- WHAT YOU SHOULD DO -
Every line with "will" in it should be copied from the data.
EXTRACTED DATA START
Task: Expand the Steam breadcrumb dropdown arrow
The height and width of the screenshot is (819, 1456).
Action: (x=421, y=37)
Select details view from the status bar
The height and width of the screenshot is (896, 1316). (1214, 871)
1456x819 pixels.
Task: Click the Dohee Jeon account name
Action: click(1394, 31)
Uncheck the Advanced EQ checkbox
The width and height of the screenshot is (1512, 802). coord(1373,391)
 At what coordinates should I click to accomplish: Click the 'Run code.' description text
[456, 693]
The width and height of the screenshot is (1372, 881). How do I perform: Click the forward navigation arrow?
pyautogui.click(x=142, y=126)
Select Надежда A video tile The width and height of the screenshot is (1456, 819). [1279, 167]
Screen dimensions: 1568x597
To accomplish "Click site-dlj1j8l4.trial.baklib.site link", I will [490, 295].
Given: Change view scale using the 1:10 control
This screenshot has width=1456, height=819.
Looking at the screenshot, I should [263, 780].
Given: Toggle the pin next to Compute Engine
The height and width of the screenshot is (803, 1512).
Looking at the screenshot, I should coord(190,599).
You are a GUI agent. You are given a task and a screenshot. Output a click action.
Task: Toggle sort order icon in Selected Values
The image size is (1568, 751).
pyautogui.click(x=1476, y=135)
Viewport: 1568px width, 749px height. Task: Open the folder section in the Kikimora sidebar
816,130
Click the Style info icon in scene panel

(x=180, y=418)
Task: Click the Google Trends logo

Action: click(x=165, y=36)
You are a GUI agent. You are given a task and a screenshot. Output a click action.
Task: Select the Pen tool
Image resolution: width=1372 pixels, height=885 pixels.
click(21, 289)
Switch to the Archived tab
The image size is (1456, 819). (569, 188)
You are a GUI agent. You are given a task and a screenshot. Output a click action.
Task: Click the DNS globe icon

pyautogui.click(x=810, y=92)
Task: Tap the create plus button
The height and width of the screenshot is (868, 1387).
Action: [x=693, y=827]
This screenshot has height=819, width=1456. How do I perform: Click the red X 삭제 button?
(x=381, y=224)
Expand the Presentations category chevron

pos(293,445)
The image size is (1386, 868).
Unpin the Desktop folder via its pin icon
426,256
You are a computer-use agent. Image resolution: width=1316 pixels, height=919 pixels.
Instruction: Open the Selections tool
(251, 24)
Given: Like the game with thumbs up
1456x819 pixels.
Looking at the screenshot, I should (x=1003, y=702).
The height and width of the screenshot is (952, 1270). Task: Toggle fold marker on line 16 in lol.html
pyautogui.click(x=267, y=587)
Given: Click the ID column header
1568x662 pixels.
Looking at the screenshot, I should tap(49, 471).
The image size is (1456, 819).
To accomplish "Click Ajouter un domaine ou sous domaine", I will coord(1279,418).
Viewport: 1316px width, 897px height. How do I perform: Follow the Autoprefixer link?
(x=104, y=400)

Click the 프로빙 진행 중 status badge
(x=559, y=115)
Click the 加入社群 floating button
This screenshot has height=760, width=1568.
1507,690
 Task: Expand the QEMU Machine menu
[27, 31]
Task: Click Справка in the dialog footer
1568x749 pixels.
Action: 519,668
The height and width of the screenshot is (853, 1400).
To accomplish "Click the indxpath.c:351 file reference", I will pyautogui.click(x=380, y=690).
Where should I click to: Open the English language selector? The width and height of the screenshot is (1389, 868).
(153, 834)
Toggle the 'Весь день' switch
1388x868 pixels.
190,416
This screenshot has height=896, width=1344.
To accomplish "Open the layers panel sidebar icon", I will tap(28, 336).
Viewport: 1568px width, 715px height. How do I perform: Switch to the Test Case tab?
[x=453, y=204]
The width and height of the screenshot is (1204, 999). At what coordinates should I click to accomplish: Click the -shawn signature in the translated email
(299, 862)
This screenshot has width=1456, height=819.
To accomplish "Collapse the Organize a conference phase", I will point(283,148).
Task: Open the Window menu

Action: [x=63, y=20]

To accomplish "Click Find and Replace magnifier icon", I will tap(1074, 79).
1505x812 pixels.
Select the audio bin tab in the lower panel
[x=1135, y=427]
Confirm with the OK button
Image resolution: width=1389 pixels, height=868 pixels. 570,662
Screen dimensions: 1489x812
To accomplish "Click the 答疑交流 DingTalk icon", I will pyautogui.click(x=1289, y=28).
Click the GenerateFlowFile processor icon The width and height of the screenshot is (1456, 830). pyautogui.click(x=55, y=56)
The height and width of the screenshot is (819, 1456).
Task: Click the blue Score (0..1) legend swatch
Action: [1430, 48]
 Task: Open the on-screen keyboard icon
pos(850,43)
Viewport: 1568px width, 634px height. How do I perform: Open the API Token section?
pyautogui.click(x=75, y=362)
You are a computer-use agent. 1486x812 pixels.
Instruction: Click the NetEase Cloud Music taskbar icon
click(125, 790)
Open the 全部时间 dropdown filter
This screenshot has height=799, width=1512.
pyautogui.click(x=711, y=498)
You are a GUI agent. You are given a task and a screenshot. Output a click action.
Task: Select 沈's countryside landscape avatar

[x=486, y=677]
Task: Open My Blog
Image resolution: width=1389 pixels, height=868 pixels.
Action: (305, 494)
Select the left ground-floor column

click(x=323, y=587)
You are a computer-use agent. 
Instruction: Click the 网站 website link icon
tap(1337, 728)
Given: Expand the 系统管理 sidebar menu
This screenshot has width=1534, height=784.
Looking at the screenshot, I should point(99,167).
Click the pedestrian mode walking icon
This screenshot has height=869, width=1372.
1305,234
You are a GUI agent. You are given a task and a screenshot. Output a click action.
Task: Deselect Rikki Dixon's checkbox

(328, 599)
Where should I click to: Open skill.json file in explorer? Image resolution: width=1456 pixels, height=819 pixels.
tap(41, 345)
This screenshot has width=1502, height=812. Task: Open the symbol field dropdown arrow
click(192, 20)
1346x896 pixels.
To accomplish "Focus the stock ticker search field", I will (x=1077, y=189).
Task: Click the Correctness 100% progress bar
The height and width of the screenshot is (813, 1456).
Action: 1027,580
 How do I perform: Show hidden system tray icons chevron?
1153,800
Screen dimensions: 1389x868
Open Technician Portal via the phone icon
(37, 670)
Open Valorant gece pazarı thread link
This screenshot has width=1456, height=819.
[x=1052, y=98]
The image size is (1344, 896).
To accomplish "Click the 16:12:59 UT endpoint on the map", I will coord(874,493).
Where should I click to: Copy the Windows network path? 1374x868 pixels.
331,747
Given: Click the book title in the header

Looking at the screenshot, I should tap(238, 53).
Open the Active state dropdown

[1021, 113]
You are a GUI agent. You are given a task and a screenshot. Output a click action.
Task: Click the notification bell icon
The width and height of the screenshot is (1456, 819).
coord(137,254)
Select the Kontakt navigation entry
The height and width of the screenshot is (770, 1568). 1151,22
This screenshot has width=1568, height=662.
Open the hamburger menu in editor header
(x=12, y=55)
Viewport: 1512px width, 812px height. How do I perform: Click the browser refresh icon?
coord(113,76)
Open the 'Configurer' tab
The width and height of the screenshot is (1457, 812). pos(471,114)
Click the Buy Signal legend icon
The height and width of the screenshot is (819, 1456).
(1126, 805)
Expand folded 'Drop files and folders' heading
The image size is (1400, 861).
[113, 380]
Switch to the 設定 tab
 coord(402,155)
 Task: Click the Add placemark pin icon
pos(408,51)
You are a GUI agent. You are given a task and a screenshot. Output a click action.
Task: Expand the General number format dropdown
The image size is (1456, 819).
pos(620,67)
EXTRACTED DATA END
- RESPONSE -
To accomplish "Click site-dlj1j8l4.trial.baklib.site link", I will [490, 295].
To accomplish "Click Ajouter un domaine ou sous domaine", I will coord(1279,418).
To accomplish "Click the indxpath.c:351 file reference", I will pyautogui.click(x=380, y=690).
To accomplish "Open the layers panel sidebar icon", I will tap(28, 336).
To accomplish "Collapse the Organize a conference phase", I will point(283,148).
To accomplish "Click Find and Replace magnifier icon", I will tap(1074, 79).
To accomplish "Click the 答疑交流 DingTalk icon", I will pyautogui.click(x=1289, y=28).
To accomplish "Focus the stock ticker search field", I will (x=1077, y=189).
To accomplish "Click the 16:12:59 UT endpoint on the map", I will coord(874,493).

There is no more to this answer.